The vulgar materialism of American culture does not help.  Americans have grown to believe it their manifest right to have any and all of their material needs, and a great many of their wants, instantly gratified.  Materialism is a species of worship, and all forms of worship are ultimately concerned with death.  Materialism tries to escape the contemplation of death by satiation in the here and now.  A culture so devoted to materialistic concerns necessarily believes that death is to be avoided at any cost, and finds expression of that belief readily available when the cost of staying alive is borne by the society at large.   The baby-boomer generation that is now entering the dying years no doubt expects no expense to be spared in continuing their existence here on earth.  They by and large lived their lives denying any limits to their appetites.  Why should anyone expect anything different of them in death? 

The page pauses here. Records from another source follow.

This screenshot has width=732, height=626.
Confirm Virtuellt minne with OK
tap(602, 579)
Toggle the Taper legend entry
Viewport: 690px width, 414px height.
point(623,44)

Given the expense of technological innovations in medicine, the socialization of health care costs, and the rampant materialism afflicting the culture, health care is a slow-motion fiscal train wreck.  Ironically, the purported party of limited government (i.e., the Republicans), with a constituency that is older and whiter than the Democrats, will be the one that howls the loudest about their right to have unfettered access to the most expensive and least effective treatments.   It’s not for nothing that Sarah Palin was able to score political points by describing the new health insurance law as containing provisions for “death panels”. 

But something akin to death panels is exactly what will be required if health care is to remain and become increasingly socialized.  Somebody has to ask the question:  Is it worth $90,000 to keep an old man alive for another four months?  If the old man or his family doesn’t have to answer it because of socialized medicine, then the society must.  Refusing to do so will soon enough mean that the question is irrelevant.  The money to pay for the old man to live another four months won’t be there to spend.